RE: Spectrolino repair
RE: Spectrolino repair
- Subject: RE: Spectrolino repair
- From: Roger Breton <email@hidden>
- Date: Sun, 07 Feb 2016 21:57:39 -0500
Thank's Ethan,
I have two Spectroscan here, one I got re-calibrated by X-Rite just before they finish servicing them. The other was a unit that must have collected dust for years before falling on my lap. As you mentioned, they are remarkably stable, this second unit was no exception to the rule. I have a set of calibrated BCRA tiles over here and I was shocked to find this second unit within a fraction of deltaE to my recalibrated one.
Thank you SO MUCH for taking the time to spell out the details of your quality control program.
Too bad these machines will never have M1 support :(
/ Roger
-----Original Message-----
From: colorsync-users-bounces+graxx=email@hidden [mailto:colorsync-users-bounces+graxx=email@hidden] On Behalf Of Ethan Hansen
Sent: 7 février 2016 20:15
To: 'Keyway' <email@hidden>; email@hidden
Subject: RE: Spectrolino repair
Peter,
I can't speak as to what Steve and co. do at Chromix, but we (Dry Creek Photo) still use Spectroscans for certain profiles. The only currently available automated instrument offering comparable accuracy and flexibility is the Barbieri Spectro LFP. While the Barbieri is a beautiful instrument, it is on the costly side. Replacing our server racks of Spectroscans with Barbieri kit isn't cost effective for us.
We track each Spectrolino's reflectance performance using trend measurements against a set of ceramic color standards. Each instrument is measured weekly. We typically see minimal (within repeatability Delta-E tolerances) shifts for at least a year at a time.
The normal failure signature for a Spectrolino is the lamp output dimming. This is seen in measurements by darker colors having lower than actual L* values. Once the lamp starts dimming, the Spectrolino is on borrowed time. Fairly frequent re-calibrations are required - figure on getting 50 to 100 measurements of ~2K patches between cal cycles.
We do our own in-house calibration using a larger ceramic standard set and hacking of a diagnostic utility (Windows only) GMB sent us 15 or so years ago to determine the calibration data format. Unfortunately we have not figured out how to make this an easy process - at least a day of tech time per calibration. We also haven't found a source for replacement lamps. We cannibalize a stockpile of instruments to keep the current ones running.

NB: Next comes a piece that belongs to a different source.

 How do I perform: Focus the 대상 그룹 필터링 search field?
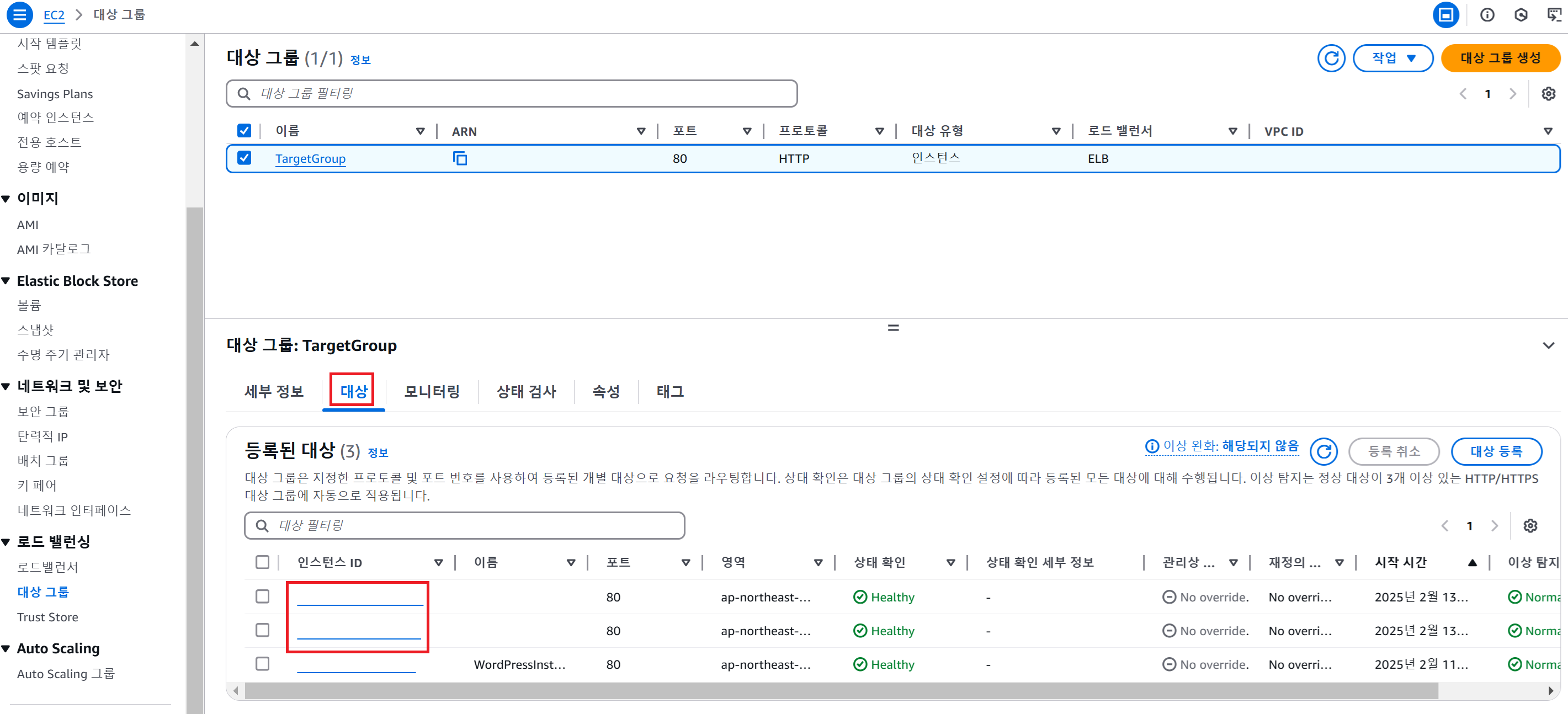click(x=511, y=94)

The calibration tiles themselves are remarkably stable. We sent 5 or 6 to a ceramic standard vendor for measurement twice. Neither time had they shifted from the original values. The only time we have seen the cal tiles shift is from external abuse.
As a final data point, we have measured two Spectrolino units that were kept in storage for prolonged times. One for three years, the other for almost five. There was no (within tolerances of our setup) shift in measurement output over the timespan. For those using their Spectroscans on an occasional basis this is the key point. I'm sitting in an airport rather than at the office so I don't have precise numbers handy, however I'd swag the reflectance measurement life of a Spectrolino in the neighborhood of 500 measurements of a 2K patch target before recalibration is necessary.

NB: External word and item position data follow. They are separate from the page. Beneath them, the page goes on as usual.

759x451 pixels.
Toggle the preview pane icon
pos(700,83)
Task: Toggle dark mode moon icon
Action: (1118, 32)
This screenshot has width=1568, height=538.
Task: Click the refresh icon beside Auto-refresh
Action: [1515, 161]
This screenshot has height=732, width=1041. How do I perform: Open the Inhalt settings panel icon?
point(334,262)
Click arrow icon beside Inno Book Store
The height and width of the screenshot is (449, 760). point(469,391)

We did, however, find that Spectrolino units are sensitive to jarring and shaking. Yours truly killed one with an errant coffee cup. Two others died when being attached or detached from the Spectroscan. Baby them, clean out the measurement head of dust, clean the cal tile carefully, and you should get quite a few measurements without needing calibration.

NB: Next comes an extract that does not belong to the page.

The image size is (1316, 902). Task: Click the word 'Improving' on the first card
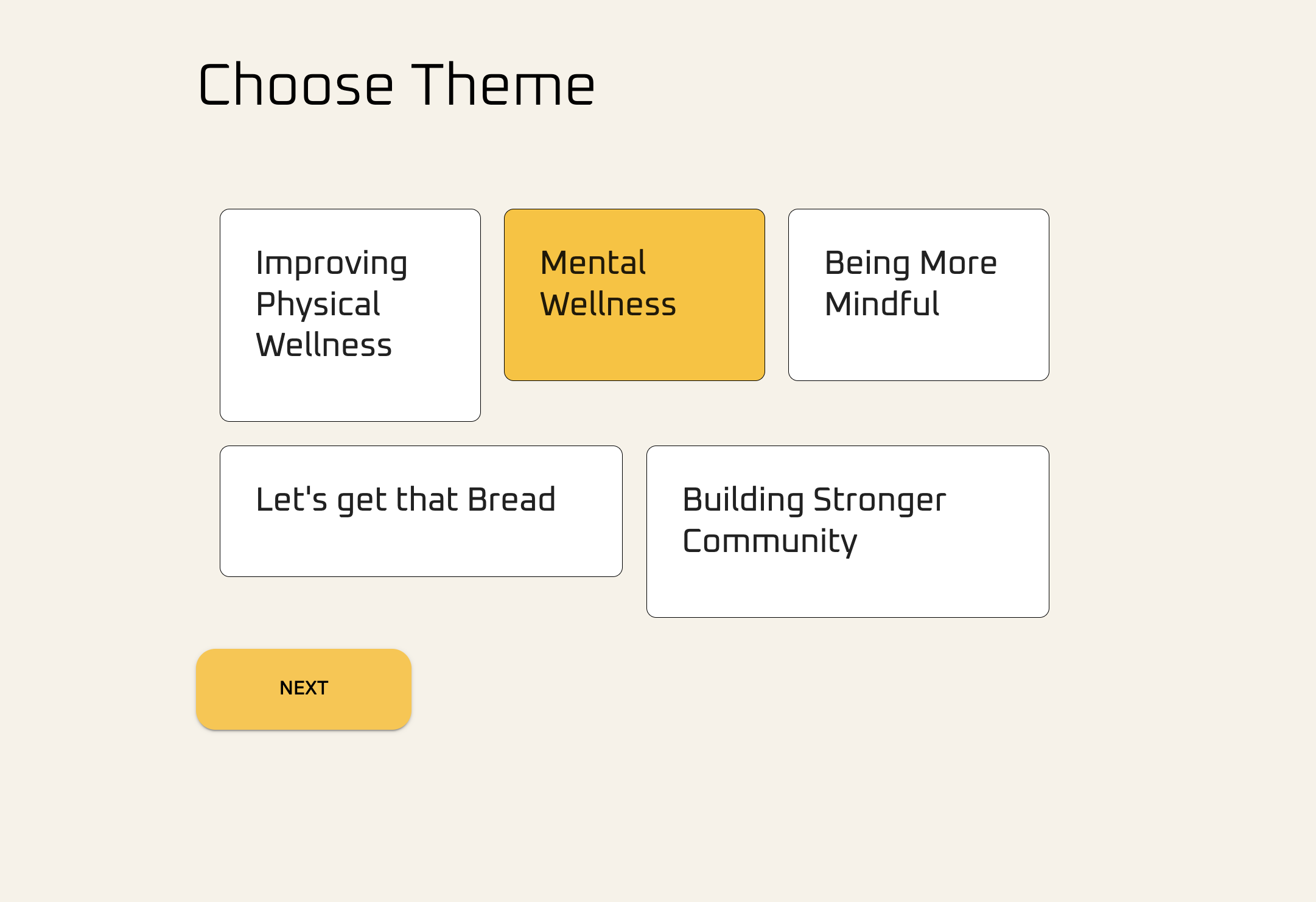[332, 264]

There might be a simple-stupid way to check the most common cause of failure - lamp aging. If there is a widely available dark standard with good repeatability (ColorChecker Passport?) a comparison of measured L* values would be a good indication of whether a particular Spectrolino was in reasonably well calibrated condition. If anyone has good ideas for this, I'd be happy to provide baseline data.
Cheers,
Ethan
----------------
Ethan Hansen
Director
Dry Creek Photo
> Roger,
>
> That is a good question. I sent it in and had it recalibrate when it
> was still Gretag, but I never saw a difference before or after, and
> it’s still making some of the best profiles I’ve every seen. What are
> places like Dry Creek and Chromix doing, as I think they’re still
> using Spectroscans for at least some of their work. The real question
> is how often do that actually need to be recalibrated? How much do
> that actually drift? I don’t know the answers to that, but I’m not
> going to worry about it as these days I’m probably doing a dozen profiles a year.